In the chapter titled "The Grail" in Chretien de Troyes' Perceval; or, The Story of the Grail, translated by Ruth Harwood, Perceval does a few things to show he possesses the heroic traits of bravery, intelligence, and humbleness.
One way in which he shows bravery is through knowing his own weaknesses and when to face them. We see him face his own fears when he reaches the stream and prays to God: "Oh God Almighty! It would seem, / if I could get across this stream, / I'd find my mother, if she's living" (2991-94). We further see him show bravery when he demonstrates the ability to act when needed. For example, he finds someone raising the drawbridge and is forced to turn back to the castle just as he was about to leave the castle to cross back over the stream in order to find the squires who were checking traps and ask what they knew about the lance and the grail; he was very quick to call out and ask who raised the drawbridge. He is also very quick to call out asking the person to come and talk to him because he wanted to ask the person his questions.

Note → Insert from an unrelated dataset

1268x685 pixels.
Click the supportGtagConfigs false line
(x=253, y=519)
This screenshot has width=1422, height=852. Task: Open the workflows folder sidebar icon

We also see Perceval demonstrate intelligence when he devotedly tries to find solutions to his problems. For example, in the beginning of the chapter, he devotedly tries to find a way across the stream, even riding all the way up the stream's bank with his horse. He even acts intelligently when he has the sense to ask the two fishermen he sees if there is a way across the stream. Being able to ask for help even demonstrates his humbleness because many are often too prideful to admit they need help and to ask for it.
All in all, just as a young knight should be, Perceval is characterized as having the heroic traits of bravery, intelligence, and humbleness.